Rekan Indonesia Bogor Raya, Dampingi Ibu Hamil. Penanganan Lambat Bayinya Meninggal

By Goenk1975 21 Jul 2026, 14:45:52 WIB Kesehatan
Rekan Indonesia Bogor Raya, Dampingi Ibu Hamil. Penanganan Lambat Bayinya Meninggal

Keterangan Gambar : Maulyda Nabila, IbubHamil Yang Didampingi Rekan Indonesia Bogor Raya


Bernusa.com. Bogor - Relawan Kesehatan Indonesia (Rekan Indonesia) Kabupaten Bogor Raya mendampingi seorang ibu hamil yang kehilangan janin pada usia kandungan sekitar enam bulan setelah menjalani penanganan medis di RS Sehat Terpadu Dompet Dhuafa, Kabupaten Bogor, Senin (20/7).

Ketua KPD Rekan Indonesia Bogor Raya, Meirura Lovita Chaniago atau Rura, mengatakan pendampingan dilakukan sejak pihaknya menerima laporan dari suami dari pasien bernama, Mualydia Nabila, warga Bojong Gede yang mengabarkan istrinya mengalami kram perut disertai perdarahan.

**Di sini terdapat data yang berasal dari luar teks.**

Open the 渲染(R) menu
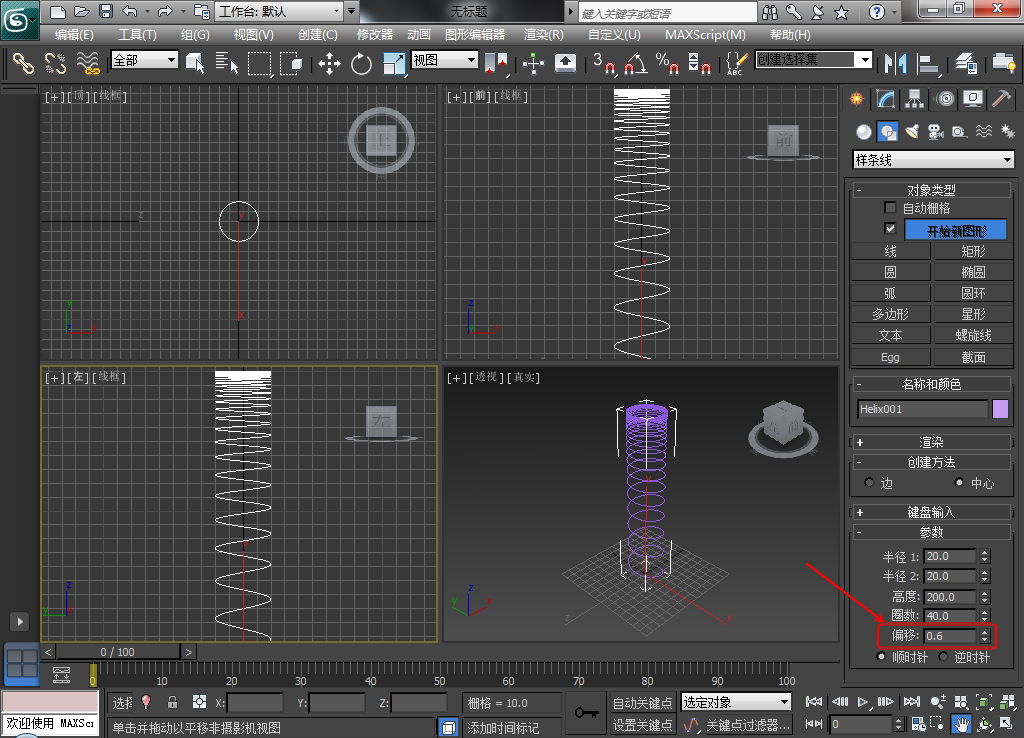click(x=544, y=34)
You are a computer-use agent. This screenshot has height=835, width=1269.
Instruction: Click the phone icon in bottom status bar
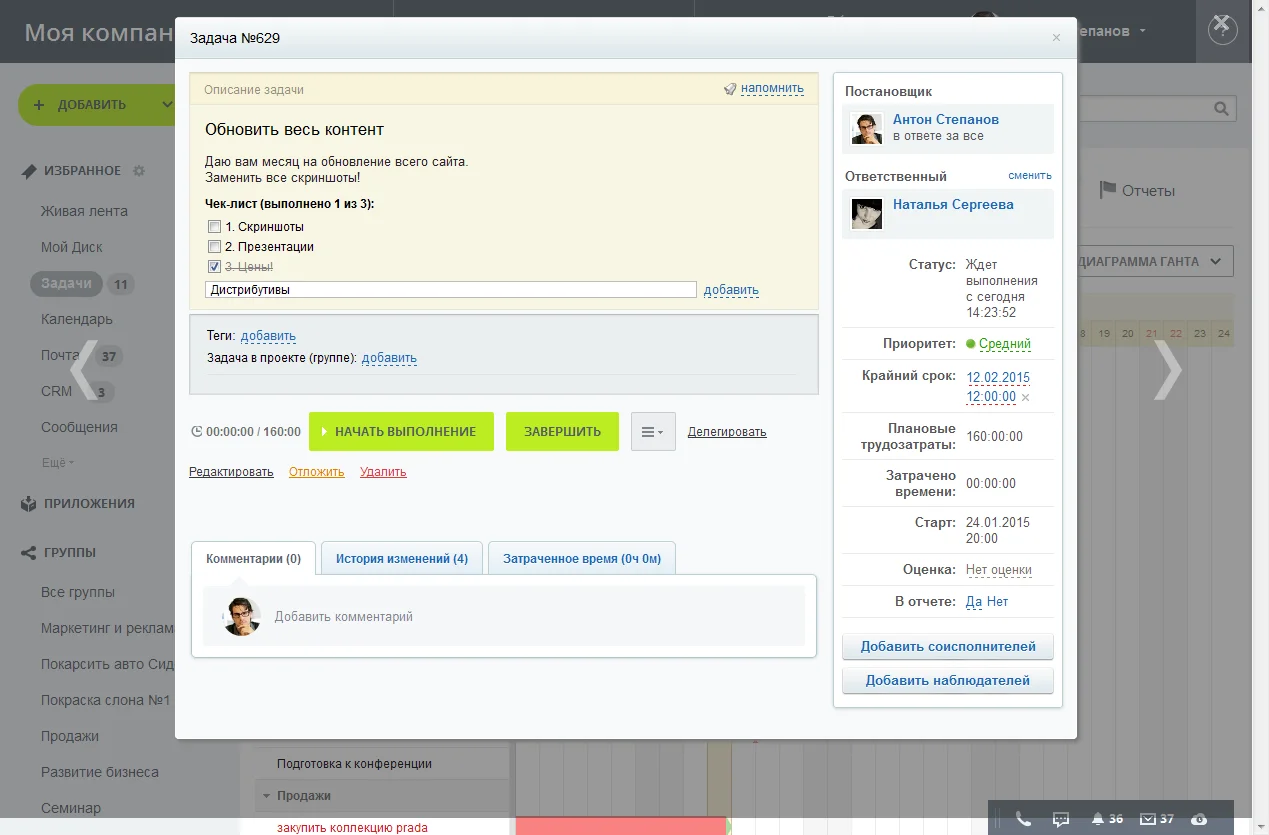tap(1023, 818)
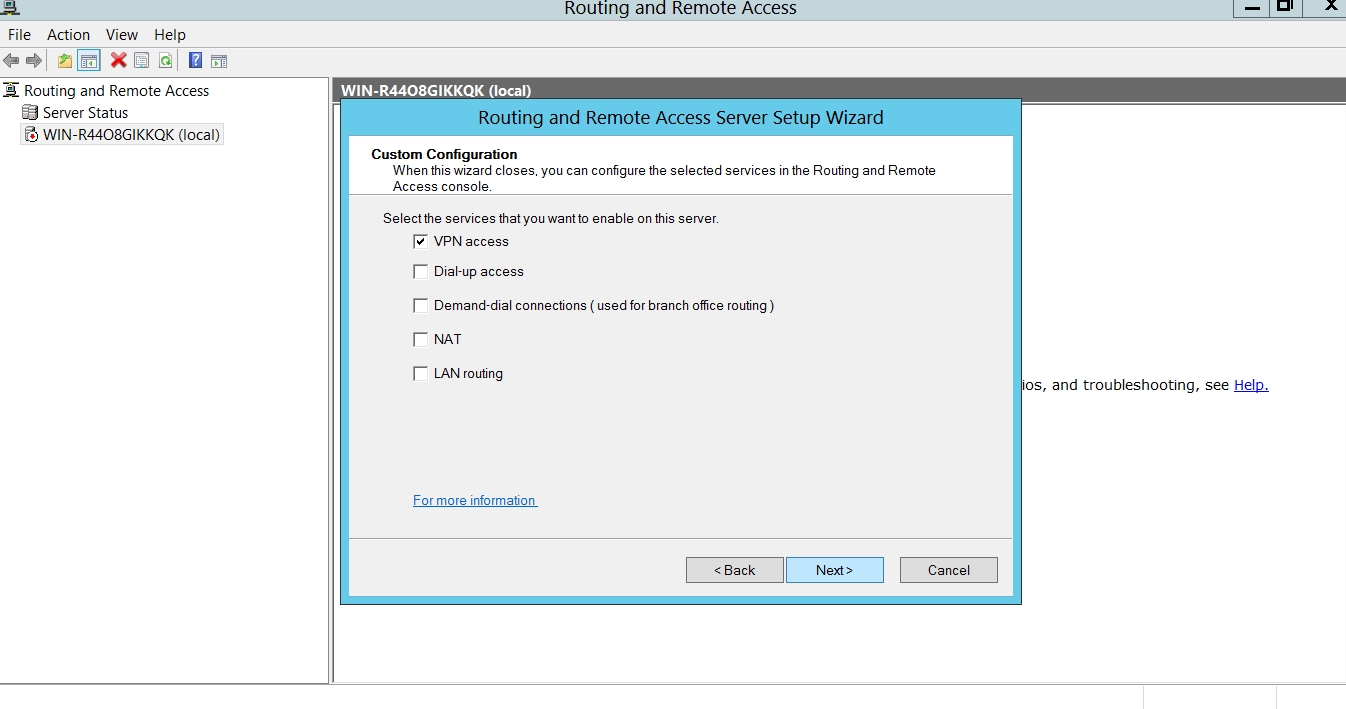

"Kami menyarankan agar pasien segera diperiksa ke bidan terdekat. Setelah bidan merekomendasikan agar dibawa ke rumah sakit, kami langsung mengarahkan keluarga menuju IGD PONED RS Sehat Terpadu Dompet Dhuafa dengan melengkapi dokumen yang diperlukan," kata Rura di Bogor, Selasa.

Baca Lainnya :

Setibanya di rumah sakit, Nabila langsung menjalani pemeriksaan, termasuk pengecekan detak jantung janin dan pemeriksaan laboratorium. Berdasarkan hasil pemeriksaan, janin dinyatakan telah meninggal dunia sehingga diperlukan tindakan medis segera.

Menurut Rura, pasien sempat direncanakan dirujuk ke RSUD Leuwiliang karena dokter spesialis obstetri dan ginekologi tidak berada di lokasi saat itu. Selain itu, keluarga juga menghadapi kendala biaya ambulans rujukan yang diperkirakan mencapai Rp2,5 juta.

"Keluarga menyampaikan tidak memiliki kemampuan untuk membayar biaya ambulans tersebut. Karena itu kami segera berkoordinasi dengan pihak LKC Dompet Dhuafa dan manajemen rumah sakit agar pasien tetap memperoleh penanganan secepat mungkin," ujarnya.

Hasil koordinasi tersebut, lanjut Rura, membuat dokter spesialis obstetri dan ginekologi, dr. Widja Widajaka, Sp.OG, datang ke RS Sehat Terpadu Dompet Dhuafa untuk melakukan tindakan operasi sehingga rencana rujukan ke rumah sakit lain dibatalkan.

"Dengan solusi tersebut pasien dapat segera ditangani di rumah sakit yang sama sehingga tidak perlu dirujuk dan keluarga tidak terbebani biaya ambulans," katanya.

Meski demikian, janin dalam kandungan tidak dapat diselamatkan. Setelah menjalani operasi, pasien masih menjalani perawatan di ruang ICU akibat kondisi tekanan darah dan kadar hemoglobin (HB) yang memerlukan pemantauan intensif.

Rura menyampaikan belasungkawa kepada keluarga pasien dan berharap peristiwa tersebut menjadi perhatian untuk memperkuat kesiapsiagaan pelayanan kesehatan, terutama terkait ketersediaan dokter spesialis dan sistem rujukan kegawatdaruratan.

"Kami berharap pelayanan kegawatdaruratan ibu dan anak dapat semakin diperkuat sehingga masyarakat dapat memperoleh akses layanan yang cepat, aman, dan terjangkau ketika menghadapi kondisi darurat," ujar Rura.